In the process, he squandered his political standing with the investor class, a core Republican voting bloc. An October 26-30 Reuters/C-Span/Zogby poll of likely voters showed Mr. McCain barely beating the Democratic nominee among self-identified “investors,” 50.4 percent to 43.8 percent — a dramatic drop from the 15-point lead he held in a similar poll a month earlier.

The modern Republican Party has risen above its insecurities to achieve political success. Ronald Reagan, for example, held an unshakably positive vision of American capitalism. He didn’t feel a need to qualify the meaning of his conservatism. He understood that big government was cruel and uncaring of individual aspirations. Small government conservatism was, by definition, compassionate — offering every American a way up to self-determination and economic prosperity.

Republicans lost control of Congress in 2006 because voters no longer saw Republicans as the party of limited government. They have since rejected virtually every opportunity to recapture this identity. But their failure to do so must not be misconstrued as a rejection of principles of individual liberty by the American people. The evidence suggests we are still a nation of pocketbook conservatives most happy when government has enough respect to leave us alone and to mind its own business. The worrisome question is whether either political party understands this.

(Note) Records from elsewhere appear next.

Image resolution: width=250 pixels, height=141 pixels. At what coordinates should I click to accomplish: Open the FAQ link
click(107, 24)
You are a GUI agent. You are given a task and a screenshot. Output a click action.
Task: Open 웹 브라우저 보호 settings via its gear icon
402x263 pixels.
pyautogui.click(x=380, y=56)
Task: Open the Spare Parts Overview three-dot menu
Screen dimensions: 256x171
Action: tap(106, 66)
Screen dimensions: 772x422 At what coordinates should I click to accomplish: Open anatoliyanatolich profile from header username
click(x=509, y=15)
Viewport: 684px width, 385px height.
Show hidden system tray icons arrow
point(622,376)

What will be the fate of free market capitalism in America? Will the 2008 election look more like 1932 — or 1992?

On both occasions, Republican presidents had abandoned their party’s principles for bigger government policies that exacerbated difficult economic times. On both occasions, Democrats took control, largely hijacking the small-government, fiscally responsible rhetoric of their opponents. Of course, FDR’s election ushered in the New Deal, the most dramatic expansion of government power in American history, together with policy changes and economic uncertainty that inhibited investment and growth and locked in massive unemployment for nearly a generation.

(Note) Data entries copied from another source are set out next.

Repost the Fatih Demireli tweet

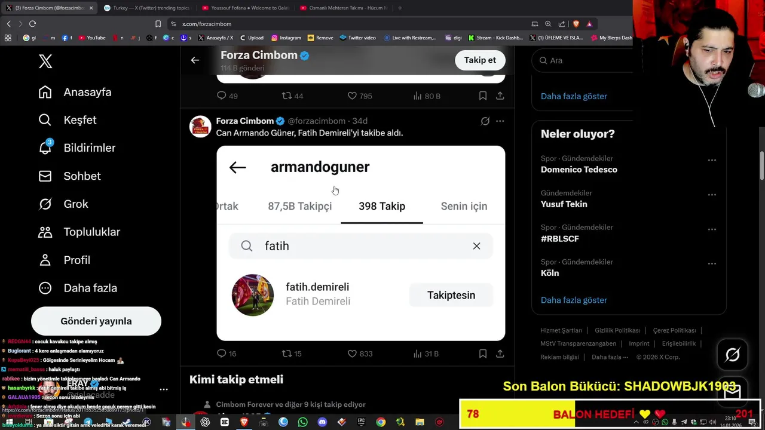coord(292,354)
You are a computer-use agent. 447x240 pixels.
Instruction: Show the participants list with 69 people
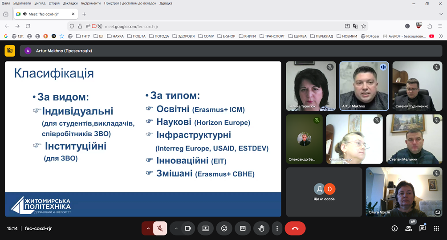408,228
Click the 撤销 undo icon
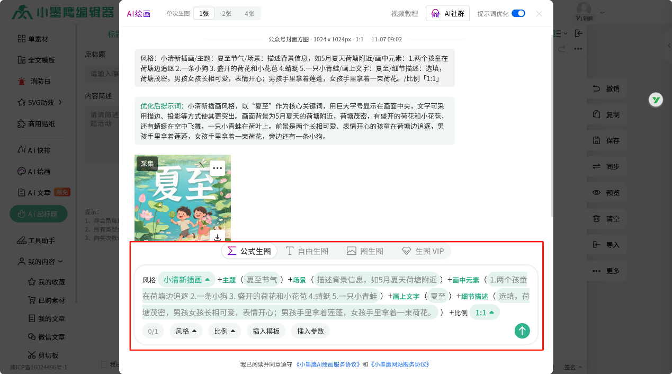 click(x=597, y=88)
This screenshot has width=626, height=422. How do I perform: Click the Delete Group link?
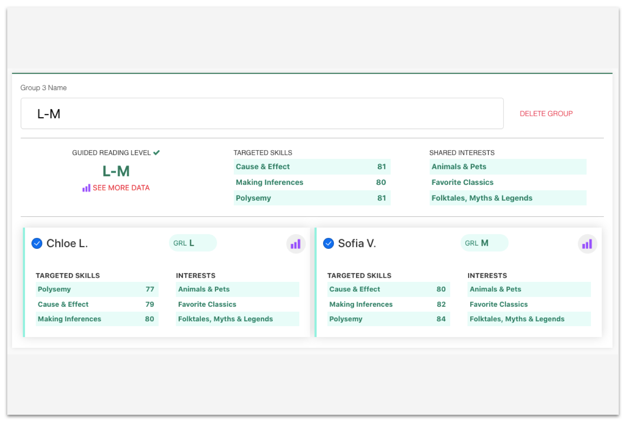pyautogui.click(x=546, y=114)
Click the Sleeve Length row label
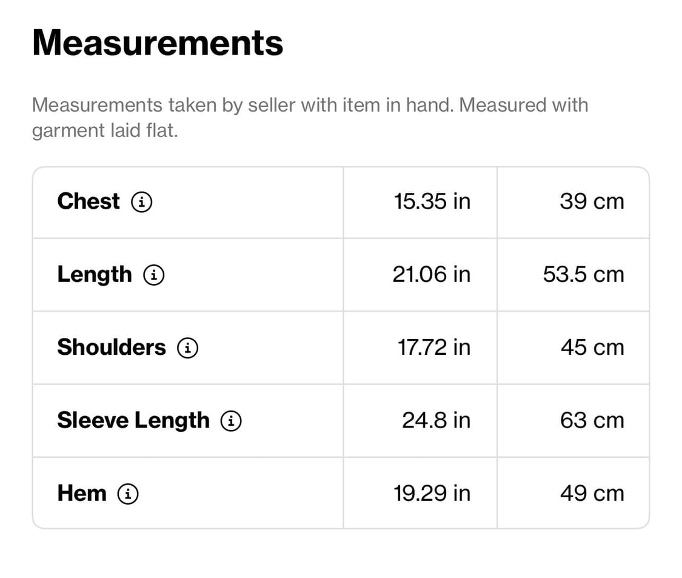This screenshot has width=682, height=578. (x=133, y=420)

The official agenda of the incoming administration is not so different from FDR’s. Whatever doubts remain about Mr. Obama’s governing principles can be cleared up by looking at the governing philosophy of the Democrats in Congress he will be crafting legislation with or the liberal constituencies he is indebted to support. Democrats will not be ambiguous. They have every right to be energized, and will attempt sweeping changes to our economy and the very nature of the relationship between individual American citizens and the federal government.

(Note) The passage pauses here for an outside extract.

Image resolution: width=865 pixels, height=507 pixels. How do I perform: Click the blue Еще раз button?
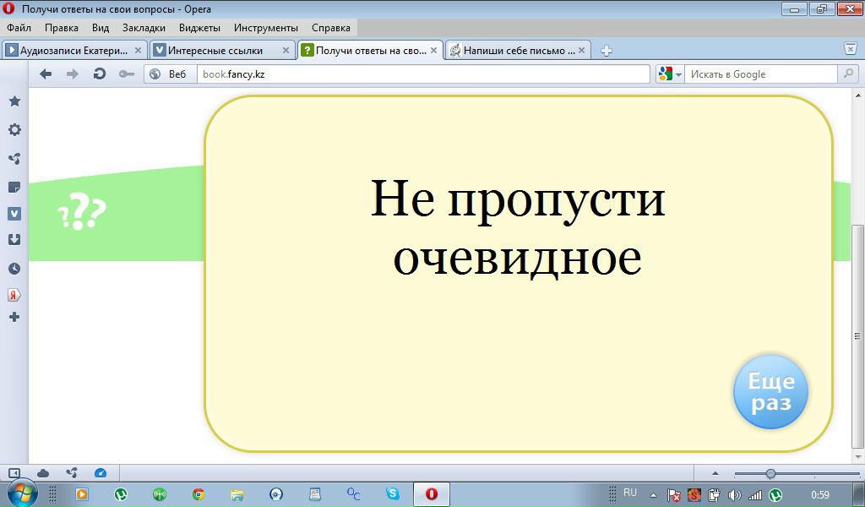click(770, 392)
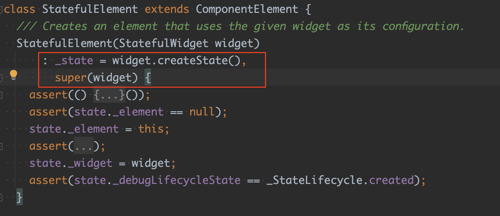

Their wish list is long. Charlie Rangel, chairman of the House Ways and Means Committee, has said he would like to redistribute a trillion dollars through the tax code, including massive tax hikes on capital accumulation and individual entrepreneurship. Labor unions want to take away the right of a worker to a secret ballot in organizing elections. Radical environmentalists demand strict curbs on energy production and use. Hillary Clinton may have lost the primary, but expect Democrats to push her favorite idea: government-run heath care.

Will Democratic overreach give the small-government movement the opportunity to reassert itself in the GOP? Former Congressman Dick Gephardt has warned President-elect Obama and the new Democratic majorities to be humble and measured. But with a legislative agenda driven by Nancy Pelosi, George Miller and Mr. Rangel, the temptations may be too great.

In 1992, Republican backbenchers including Newt Gingrich, myself, Bob Walker and John Boehner rose up to challenge the Clinton administration’s agenda on taxes, spending and government-run health care. But before we could beat the Democrats, we had to beat the old bulls of our own party who had forgotten their principles and had become very comfortable as a complacent minority. We captured control of Congress in 1994 because we had confidence in our principles, and in the American people’s willingness to understand and reward a national vision based on lower taxes, less government and more freedom.

That can happen again today — but it will require a new generation of leadership, the sooner the better. Rest assured that the American people will show up for the fight.

Mr. Armey, U.S. House majority leader from 1995 to 2002, is chairman of FreedomWorks Foundation.